JavaTechnology

Java Large Files – Efficient Processing

Guide to Optimal ways of Java Large Files Processing to avoid OutOfMemoryError. Compare between the fasted and the most memory efficient ways to read and write files.

Overview

This tutorial discusses different ways processing large files in Java and also How to avoid Java OutOfMemoryException while transferring or processing large files. Java File IO and Java NIO provide various ways of dealing with files. However, large file handling is challenging because we need to find a right balance between the speed and memory utilisation.

In this article we will use different ways read a very large file from one place and copy it to another. While doing so, we will monitor the time it takes and the memory it consumes. Finally, we will discuss their performances and find the most efficient way Java Large File Processing.

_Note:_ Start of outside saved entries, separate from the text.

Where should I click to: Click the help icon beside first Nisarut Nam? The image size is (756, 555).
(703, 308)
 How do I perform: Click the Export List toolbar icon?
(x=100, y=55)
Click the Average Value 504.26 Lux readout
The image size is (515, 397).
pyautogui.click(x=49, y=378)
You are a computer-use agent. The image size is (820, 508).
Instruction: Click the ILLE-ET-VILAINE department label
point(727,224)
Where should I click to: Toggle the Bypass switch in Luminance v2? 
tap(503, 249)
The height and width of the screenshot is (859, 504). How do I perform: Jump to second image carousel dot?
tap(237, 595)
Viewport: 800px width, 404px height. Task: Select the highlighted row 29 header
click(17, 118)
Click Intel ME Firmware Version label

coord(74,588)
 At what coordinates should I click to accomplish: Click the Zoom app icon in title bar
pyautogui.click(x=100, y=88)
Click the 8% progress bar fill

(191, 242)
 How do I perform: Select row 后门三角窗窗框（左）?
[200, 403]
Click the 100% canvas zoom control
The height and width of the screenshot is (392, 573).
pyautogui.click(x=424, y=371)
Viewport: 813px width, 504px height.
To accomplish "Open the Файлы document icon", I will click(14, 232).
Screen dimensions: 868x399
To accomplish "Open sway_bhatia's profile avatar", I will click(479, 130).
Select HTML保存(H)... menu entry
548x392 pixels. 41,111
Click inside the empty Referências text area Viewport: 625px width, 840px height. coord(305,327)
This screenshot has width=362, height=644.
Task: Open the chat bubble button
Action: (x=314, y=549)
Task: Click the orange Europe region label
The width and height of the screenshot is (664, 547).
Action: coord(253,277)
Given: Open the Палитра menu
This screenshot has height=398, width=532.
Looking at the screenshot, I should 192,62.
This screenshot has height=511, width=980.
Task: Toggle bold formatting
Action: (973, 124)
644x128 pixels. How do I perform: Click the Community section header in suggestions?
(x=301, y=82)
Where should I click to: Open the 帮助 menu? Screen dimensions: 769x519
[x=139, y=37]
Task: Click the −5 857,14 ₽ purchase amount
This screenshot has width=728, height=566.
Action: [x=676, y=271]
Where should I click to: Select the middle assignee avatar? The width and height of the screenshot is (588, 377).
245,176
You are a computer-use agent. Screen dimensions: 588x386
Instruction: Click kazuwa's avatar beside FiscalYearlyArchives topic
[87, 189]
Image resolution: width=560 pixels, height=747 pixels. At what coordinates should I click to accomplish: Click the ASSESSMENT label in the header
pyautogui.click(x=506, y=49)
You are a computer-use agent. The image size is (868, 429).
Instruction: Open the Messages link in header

We will write examples to transfer large files by using Java Streams, using Java Scanners, using Java File Channels, and then by using Java BufferedInputStream. However, to begin with we will discuss the fastest way of file transfer.

Fasted way of Java Large File Processing

This section covers the fasted way of reading and writing large files in java. However, a faster way doesn’t mean a better way, and we are going to discuss that soon.

When we use a Java IO to read a file or to write a file, the slowest part of the process is when the file contents are actually transferred between the hard disk and the JVM memory. Thus, to make File IO faster we can reduce the number of times the data transfer happens. And, the easiest way of doing this is to transfer everything in one go.

For example, using Files.readAllBytes()

byte[] bytes = Files.readAllBytes(sourcePath);

Or, using Files.readAllLines().

List<String> lines = Files.readAllLines(sourcePath);

In the first snippet, the entire content of the file is copied into a byte array, which is held in memory. Similarly, in the second snippet the entire content of a text file is read as a List of string and it is held in memory too.

Next method reads byte[] from a source file and write those bytes[] on the target file.

private void copyByUsingByteArray() throws IOException {
    Path sourcePath = Path.of(source);
    Path targetPath = Path.of(target);

    byte[] bytes = Files.readAllBytes(sourcePath);
    Files.write(targetPath, bytes, StandardOpenOption.CREATE);
}

By using this method, we will process a 667 MB File to read it from source and write to the target. In order to observe the memory footprint, we are running this method in a separate thread. Also, while the copy happens in the thread, the parent thread, on fixed intervals prints the amount of free memory (in MB).

Source File Size 667
Memory used: 9
Memory used: 676
Memory used: 676
total time 1803

The transfer finished really fast however it consumed a lot of memory. This solution is impractical when you are copying such large files or processing multiple such files simultaneously.

Using BufferedInputStreams and Java Streams

Now, we will test the performance of the Java Streams to process a very large file. To do that, we will use BufferedReader, which provides a Stream of strings read from the file.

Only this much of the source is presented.